-------- Selected excerpt
Capacity utilisation increased as economic activity recovered, although it varied by sector; supply shortages were reported to be becoming a constraint for some manufacturing and construction firms.
Contacts in retail and hospitality reported increased capacity utilisation following the easing of restrictions, reflecting higher demand and reduced physical capacity due to ongoing social distancing requirements. Some hospitality contacts reported a lack of staff, affecting customer service levels and constraining opening hours.
By contrast, contacts reliant on business travel reported a substantial degree of spare capacity, with occupancy rates well below normal.
Capacity utilisation in business services was close to normal, or above normal for businesses that were affected by skills shortages. Remote working resulted in a significant degree of spare capacity in companies’ physical space and some contacts said they planned to reconfigure premises or reduce their office space when leases come up for renewal.
In manufacturing, capacity utilisation had increased as demand strengthened. A number of contacts said that shortages of materials and components were increasingly becoming an issue, for example by stretching lead times. Construction contacts also said that shortages of materials and labour were constraining output growth.
Costs and prices
Input cost inflation continued to rise and spread through supply chains. Consumer prices increased modestly where demand was strong, but inflation remained low where demand is yet to recover.
Contacts reported large cost increases for a wide range of inputs, such as agricultural products, construction materials, metals, fuels, petrochemicals, timber and paper. This was mostly attributed to global factors, such as a strong recovery in demand and supply-chain disruptions caused by plant shutdowns and adverse weather.
Freight and shipping costs also remained elevated, in particular for goods imported by container from Asia. Contacts said that Brexit-related costs, for example for administration and duties were stabilising, but had yet to be fully factored into companies’ pricing models.
Although the outlook was uncertain, most contacts expected input costs to remain high over the coming months, but costs were generally not expected to stay as high as they are now in the medium term.
----------------
-------- Material supplied
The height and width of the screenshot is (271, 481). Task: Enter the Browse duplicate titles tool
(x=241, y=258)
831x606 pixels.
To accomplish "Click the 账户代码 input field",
----------------
-------- Material supplied
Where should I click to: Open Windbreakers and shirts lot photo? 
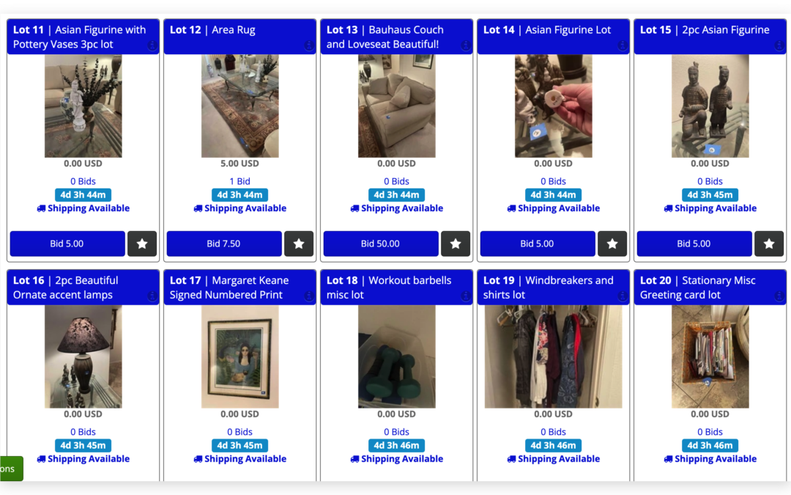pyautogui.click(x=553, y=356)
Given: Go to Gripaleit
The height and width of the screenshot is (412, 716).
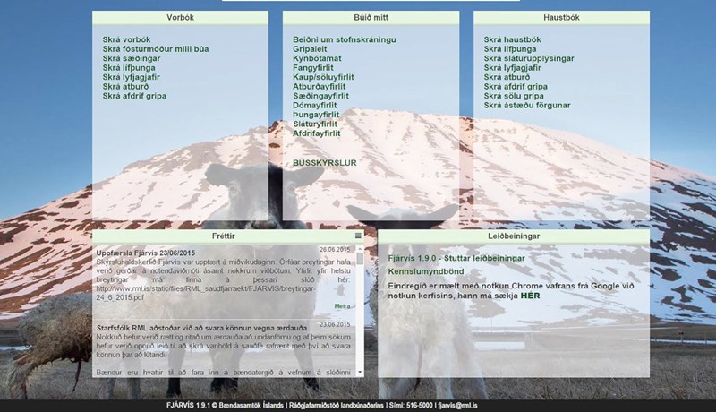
----------------
-------- Material supplied
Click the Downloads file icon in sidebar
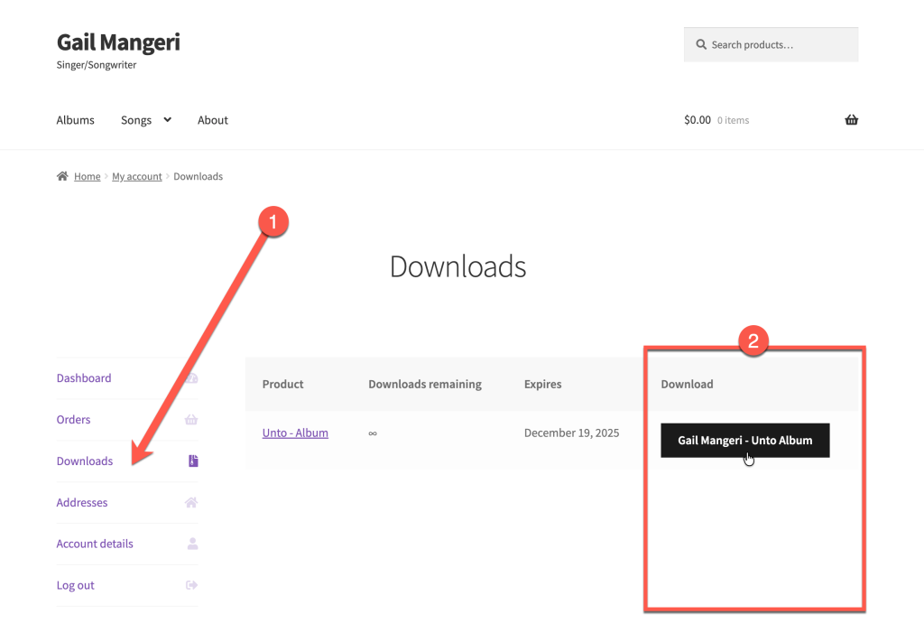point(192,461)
----------------
From the excerpt on business capacity and costs, reproduce word for word the passage that begins with the words containing "By contrast, contacts" and ends with "constraining output growth.". The material plays no part here.

By contrast, contacts reliant on business travel reported a substantial degree of spare capacity, with occupancy rates well below normal.
Capacity utilisation in business services was close to normal, or above normal for businesses that were affected by skills shortages. Remote working resulted in a significant degree of spare capacity in companies’ physical space and some contacts said they planned to reconfigure premises or reduce their office space when leases come up for renewal.
In manufacturing, capacity utilisation had increased as demand strengthened. A number of contacts said that shortages of materials and components were increasingly becoming an issue, for example by stretching lead times. Construction contacts also said that shortages of materials and labour were constraining output growth.